What to work on
Reproduce, exactly and in full, only the lines below from the one containing "Select From Route Name on map icon" through the one containing "Start the Multiple Choice! quiz".

=== Given data ===

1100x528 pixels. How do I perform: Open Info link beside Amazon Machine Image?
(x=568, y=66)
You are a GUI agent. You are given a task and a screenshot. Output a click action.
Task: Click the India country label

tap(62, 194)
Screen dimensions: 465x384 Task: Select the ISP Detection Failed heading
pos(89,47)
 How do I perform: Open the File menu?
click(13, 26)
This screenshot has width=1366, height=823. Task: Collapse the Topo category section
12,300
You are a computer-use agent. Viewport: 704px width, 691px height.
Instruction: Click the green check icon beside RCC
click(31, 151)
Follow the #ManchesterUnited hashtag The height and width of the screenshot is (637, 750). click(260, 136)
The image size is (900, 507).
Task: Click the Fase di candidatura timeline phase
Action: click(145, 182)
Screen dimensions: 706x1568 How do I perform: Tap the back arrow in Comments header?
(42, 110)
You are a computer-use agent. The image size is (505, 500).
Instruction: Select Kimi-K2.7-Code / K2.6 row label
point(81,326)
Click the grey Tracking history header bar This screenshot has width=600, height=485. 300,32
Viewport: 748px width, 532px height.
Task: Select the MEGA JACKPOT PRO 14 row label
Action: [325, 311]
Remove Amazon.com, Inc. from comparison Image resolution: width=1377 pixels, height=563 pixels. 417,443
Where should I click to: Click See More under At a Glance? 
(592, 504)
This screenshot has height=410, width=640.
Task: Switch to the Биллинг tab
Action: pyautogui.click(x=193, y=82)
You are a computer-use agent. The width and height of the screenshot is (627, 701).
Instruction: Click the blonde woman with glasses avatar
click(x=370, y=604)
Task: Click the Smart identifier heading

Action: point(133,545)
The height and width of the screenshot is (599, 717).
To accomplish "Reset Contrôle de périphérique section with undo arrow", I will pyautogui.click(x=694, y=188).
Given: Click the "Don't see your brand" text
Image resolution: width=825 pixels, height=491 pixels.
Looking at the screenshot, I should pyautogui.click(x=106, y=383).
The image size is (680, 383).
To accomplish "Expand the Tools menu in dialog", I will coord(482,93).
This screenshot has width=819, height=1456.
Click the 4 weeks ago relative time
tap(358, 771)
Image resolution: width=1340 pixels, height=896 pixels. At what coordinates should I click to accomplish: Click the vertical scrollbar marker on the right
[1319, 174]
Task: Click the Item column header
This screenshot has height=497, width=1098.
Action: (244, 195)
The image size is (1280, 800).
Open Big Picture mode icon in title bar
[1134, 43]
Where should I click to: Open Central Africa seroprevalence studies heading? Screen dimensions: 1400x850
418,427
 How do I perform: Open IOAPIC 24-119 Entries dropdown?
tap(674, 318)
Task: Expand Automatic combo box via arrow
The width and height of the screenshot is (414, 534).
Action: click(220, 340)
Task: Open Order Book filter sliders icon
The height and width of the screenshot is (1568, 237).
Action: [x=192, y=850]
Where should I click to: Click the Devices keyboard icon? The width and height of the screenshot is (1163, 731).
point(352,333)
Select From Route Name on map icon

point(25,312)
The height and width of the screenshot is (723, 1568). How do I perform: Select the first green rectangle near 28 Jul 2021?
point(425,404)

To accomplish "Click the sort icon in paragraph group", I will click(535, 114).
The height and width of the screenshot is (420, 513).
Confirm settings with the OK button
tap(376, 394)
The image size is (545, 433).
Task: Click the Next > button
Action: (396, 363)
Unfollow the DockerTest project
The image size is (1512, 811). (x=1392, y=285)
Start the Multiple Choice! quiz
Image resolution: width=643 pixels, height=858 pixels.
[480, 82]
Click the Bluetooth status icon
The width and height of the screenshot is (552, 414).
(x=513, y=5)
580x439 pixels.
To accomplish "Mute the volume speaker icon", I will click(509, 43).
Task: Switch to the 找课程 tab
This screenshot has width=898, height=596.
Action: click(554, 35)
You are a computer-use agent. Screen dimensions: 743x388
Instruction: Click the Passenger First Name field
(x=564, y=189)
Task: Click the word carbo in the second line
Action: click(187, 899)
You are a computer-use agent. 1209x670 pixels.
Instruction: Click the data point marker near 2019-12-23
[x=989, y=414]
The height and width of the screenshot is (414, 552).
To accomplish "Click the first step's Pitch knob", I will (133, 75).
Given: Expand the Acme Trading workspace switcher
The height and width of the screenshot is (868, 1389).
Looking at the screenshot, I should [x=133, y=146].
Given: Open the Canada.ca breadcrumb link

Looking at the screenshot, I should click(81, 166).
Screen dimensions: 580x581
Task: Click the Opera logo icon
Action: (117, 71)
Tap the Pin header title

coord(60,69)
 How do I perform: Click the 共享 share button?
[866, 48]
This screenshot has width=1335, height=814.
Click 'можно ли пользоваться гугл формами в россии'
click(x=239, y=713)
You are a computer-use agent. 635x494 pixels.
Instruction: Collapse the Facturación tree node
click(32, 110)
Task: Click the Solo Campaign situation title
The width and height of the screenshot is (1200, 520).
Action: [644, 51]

===

Expected answer
Select From Route Name on map icon

point(25,312)
The height and width of the screenshot is (723, 1568). How do I perform: Select the first green rectangle near 28 Jul 2021?
point(425,404)

To accomplish "Click the sort icon in paragraph group", I will click(535, 114).
The height and width of the screenshot is (420, 513).
Confirm settings with the OK button
tap(376, 394)
The image size is (545, 433).
Task: Click the Next > button
Action: (396, 363)
Unfollow the DockerTest project
The image size is (1512, 811). (x=1392, y=285)
Start the Multiple Choice! quiz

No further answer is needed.